### Extracted text
# # # # # # #

Le Mouvement L’école ensemble was launched by parents in 2017 to address connections between public financing, equity and school segregation, an issue that no government in Quebec has ever wanted to tackle. Until now. 

We Quebecers like to pride ourselves on having some of the most progressive public policies on the continent. So anything that does not support this (mostly true) narrative is unwelcome. But it’s time to acknowledge that, when comparing provincial funding models, Quebec’s system of education is not only the most unfair, it is also the least efficient. A report containing never-seen-before OECD data comparing provinces on equity was made public in October 2019 by Le Mouvement: Quebec is dead last on every indicator. 

The high degree of structural unfairness and inefficiency in Quebec’s education system has been in la belle province’s political blind spot for half a century, but things are changing: more and more people, including key influencers in politics and the media, are starting to admit we have a serious problem. 

How did we get here? 

The Quiet Revolution 

The Quiet Revolution was in motion when the Department of Education was created in 1964: prior to that point, the Catholic and Protestant churches had been in charge of education but, with the baby boom, the government was struggling to keep up by building new schools. And the Catholic Church still wielded enormous power in the province.

# # # # # # #

### Problem to solve
Reproduce the passage on Quebec's education system between "The high degree" and "a serious problem.", inclusive.

### Dataset extract
# # # # # # #

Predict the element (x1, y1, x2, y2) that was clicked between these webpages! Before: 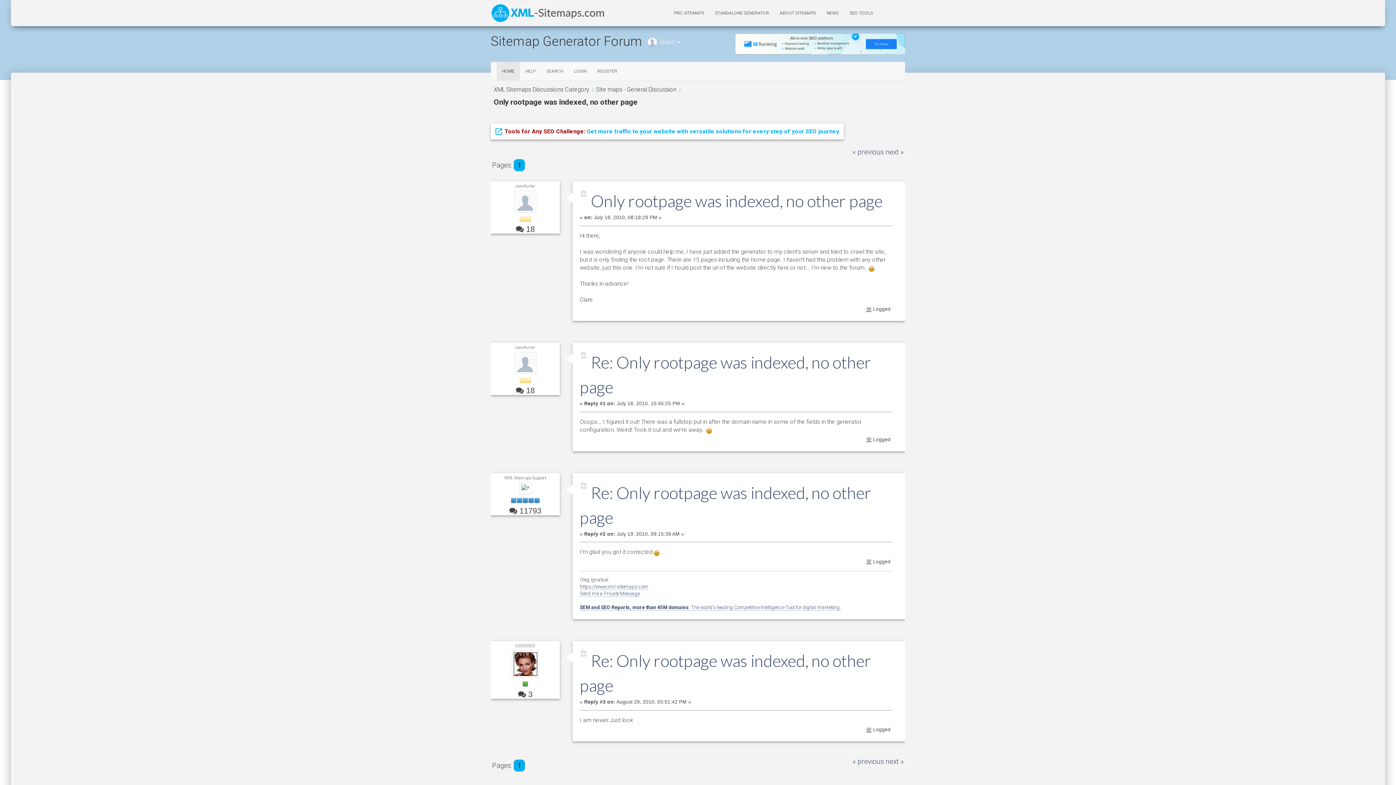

# # # # # # #

### Full output
The high degree of structural unfairness and inefficiency in Quebec’s education system has been in la belle province’s political blind spot for half a century, but things are changing: more and more people, including key influencers in politics and the media, are starting to admit we have a serious problem.